Australia’s competition tribunal cleared AGL Energy Ltd.’s A$1.51 billion ($1.41 billion) deal to acquire government-owned power plants in the nation’s most populous state, overturning a regulator’s decision.
The approval is subject to conditions and must be completed by June 2015, the Australian Competition Tribunal ruled today.
The decision clears the way for AGL to acquire Macquarie Generation’s two coal-fired power plants, which account for more than a quarter of electricity capacity in New South Wales.

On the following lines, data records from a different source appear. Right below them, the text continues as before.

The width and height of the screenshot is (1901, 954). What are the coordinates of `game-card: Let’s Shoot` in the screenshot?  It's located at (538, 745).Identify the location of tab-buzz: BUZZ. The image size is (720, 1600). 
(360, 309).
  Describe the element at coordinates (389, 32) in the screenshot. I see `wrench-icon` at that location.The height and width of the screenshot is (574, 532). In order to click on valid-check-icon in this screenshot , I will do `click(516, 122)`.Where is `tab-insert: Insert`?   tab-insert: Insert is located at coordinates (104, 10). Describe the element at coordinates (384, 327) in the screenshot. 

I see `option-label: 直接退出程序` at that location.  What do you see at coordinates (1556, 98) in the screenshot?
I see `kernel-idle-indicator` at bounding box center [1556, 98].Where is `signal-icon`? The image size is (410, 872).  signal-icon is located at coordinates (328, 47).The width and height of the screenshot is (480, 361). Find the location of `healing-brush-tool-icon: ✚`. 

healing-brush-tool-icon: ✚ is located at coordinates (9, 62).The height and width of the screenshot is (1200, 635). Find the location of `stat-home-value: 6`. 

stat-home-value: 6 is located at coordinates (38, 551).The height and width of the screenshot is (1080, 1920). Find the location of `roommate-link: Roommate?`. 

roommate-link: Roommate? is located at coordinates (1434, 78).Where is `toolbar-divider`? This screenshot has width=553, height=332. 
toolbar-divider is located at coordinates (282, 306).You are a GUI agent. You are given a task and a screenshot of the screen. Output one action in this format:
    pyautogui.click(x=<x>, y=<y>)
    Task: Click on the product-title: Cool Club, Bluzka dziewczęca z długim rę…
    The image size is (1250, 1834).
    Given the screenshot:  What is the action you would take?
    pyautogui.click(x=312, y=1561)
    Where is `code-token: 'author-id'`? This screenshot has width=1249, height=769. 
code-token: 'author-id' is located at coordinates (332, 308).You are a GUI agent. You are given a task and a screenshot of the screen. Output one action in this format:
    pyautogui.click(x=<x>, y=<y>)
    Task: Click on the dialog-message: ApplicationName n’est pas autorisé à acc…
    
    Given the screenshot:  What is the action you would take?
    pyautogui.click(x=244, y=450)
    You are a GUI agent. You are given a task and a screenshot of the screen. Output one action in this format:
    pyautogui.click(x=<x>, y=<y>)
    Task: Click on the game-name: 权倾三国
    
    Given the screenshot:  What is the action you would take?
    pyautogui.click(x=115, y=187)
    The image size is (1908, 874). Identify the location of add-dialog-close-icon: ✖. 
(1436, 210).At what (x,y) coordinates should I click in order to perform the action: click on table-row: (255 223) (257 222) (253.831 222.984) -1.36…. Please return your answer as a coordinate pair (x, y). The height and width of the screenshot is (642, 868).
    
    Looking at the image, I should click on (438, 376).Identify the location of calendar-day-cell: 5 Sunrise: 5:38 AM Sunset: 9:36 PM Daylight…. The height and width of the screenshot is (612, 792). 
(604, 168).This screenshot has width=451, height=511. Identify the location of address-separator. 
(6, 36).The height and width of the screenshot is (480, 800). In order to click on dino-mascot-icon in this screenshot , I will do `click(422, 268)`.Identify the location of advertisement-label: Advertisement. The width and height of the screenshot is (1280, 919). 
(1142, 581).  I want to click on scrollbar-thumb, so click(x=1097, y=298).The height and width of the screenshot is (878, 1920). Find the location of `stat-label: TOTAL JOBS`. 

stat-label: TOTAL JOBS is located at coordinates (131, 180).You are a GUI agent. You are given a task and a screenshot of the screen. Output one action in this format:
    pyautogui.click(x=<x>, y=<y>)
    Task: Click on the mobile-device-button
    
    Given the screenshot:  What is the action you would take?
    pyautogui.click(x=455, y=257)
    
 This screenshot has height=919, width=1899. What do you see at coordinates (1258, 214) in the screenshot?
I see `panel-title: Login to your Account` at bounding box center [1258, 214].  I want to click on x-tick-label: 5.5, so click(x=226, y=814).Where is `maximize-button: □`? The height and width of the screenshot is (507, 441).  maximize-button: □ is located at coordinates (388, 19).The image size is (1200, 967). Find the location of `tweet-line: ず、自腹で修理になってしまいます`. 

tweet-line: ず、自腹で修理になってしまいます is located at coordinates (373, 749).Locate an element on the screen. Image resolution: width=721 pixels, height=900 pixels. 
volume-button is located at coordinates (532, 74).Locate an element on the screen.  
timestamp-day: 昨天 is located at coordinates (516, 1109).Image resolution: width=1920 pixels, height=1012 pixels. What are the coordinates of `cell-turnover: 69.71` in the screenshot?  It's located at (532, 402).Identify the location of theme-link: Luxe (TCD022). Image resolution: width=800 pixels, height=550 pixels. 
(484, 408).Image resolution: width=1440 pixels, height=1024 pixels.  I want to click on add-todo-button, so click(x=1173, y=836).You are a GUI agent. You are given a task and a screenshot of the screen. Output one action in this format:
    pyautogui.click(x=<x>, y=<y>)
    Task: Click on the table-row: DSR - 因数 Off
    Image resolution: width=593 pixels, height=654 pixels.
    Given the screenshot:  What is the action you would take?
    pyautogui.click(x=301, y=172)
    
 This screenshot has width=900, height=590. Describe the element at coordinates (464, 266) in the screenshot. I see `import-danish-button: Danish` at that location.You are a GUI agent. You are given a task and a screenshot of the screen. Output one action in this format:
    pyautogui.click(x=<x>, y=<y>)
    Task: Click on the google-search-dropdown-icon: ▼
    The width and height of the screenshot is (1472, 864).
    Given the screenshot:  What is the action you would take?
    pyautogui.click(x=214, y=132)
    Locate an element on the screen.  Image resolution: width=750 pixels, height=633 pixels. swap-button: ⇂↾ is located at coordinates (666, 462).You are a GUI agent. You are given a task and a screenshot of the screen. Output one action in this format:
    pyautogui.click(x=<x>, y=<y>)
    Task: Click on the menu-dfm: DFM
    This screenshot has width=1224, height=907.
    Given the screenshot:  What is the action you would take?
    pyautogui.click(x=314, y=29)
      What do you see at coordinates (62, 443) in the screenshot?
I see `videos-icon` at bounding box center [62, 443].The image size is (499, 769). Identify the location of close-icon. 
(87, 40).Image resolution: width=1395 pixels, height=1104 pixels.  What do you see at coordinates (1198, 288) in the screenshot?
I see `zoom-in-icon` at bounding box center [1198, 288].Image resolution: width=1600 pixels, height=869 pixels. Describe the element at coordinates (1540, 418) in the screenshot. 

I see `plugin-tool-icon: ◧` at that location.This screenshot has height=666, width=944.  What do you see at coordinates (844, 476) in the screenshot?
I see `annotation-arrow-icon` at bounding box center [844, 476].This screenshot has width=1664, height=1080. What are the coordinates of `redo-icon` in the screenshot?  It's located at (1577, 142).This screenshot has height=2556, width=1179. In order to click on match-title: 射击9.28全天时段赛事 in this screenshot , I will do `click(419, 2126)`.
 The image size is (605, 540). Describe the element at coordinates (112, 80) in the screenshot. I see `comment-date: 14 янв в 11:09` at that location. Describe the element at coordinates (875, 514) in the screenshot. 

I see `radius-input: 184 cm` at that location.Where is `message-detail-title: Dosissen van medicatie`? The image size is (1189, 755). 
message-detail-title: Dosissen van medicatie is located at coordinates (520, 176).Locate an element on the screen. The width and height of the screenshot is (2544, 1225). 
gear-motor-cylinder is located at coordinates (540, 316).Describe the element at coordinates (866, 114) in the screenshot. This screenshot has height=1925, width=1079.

The Australian Competition & Consumer Commission in March stopped AGL’s bid on concerns it would reduce competition.
“We have consistently argued the acquisition of MacGen by AGL would not lead to a substantial lessening of competition and would bring public benefits to the people of New South Wales,” AGL Managing Director Michael Fraser said today in a statement. “Today’s decision vindicates that view.”
While the tribunal’s decision can be appealed within 28 days, it “is likely to be final,” according to a June 23 report by Bank of America Merrill Lynch.
The regulator is disappointed with the tribunal’s ruling, according to its e-mailed statement today.
“The ACCC remains of the view that privatization of these assets to an alternative bidder would achieve a more competitive outcome, which in turn will benefit NSW consumers,” it said.
AGL, Australia’s second-largest electricity retailer, has said it plans to fund the deal through a A$1.2 billion share sale to existing holders and A$350 million of bank debt.
Macquarie Generation is the lowest-cost, large-scale baseload generator in the state with a total capacity of about 4,600 megawatts, according to AGL.
The government said earlier this year that it would to use the proceeds from the sale, which includes the Liddell and Bayswater power plants and two development sites, to finance road, school and hospital projects across the state.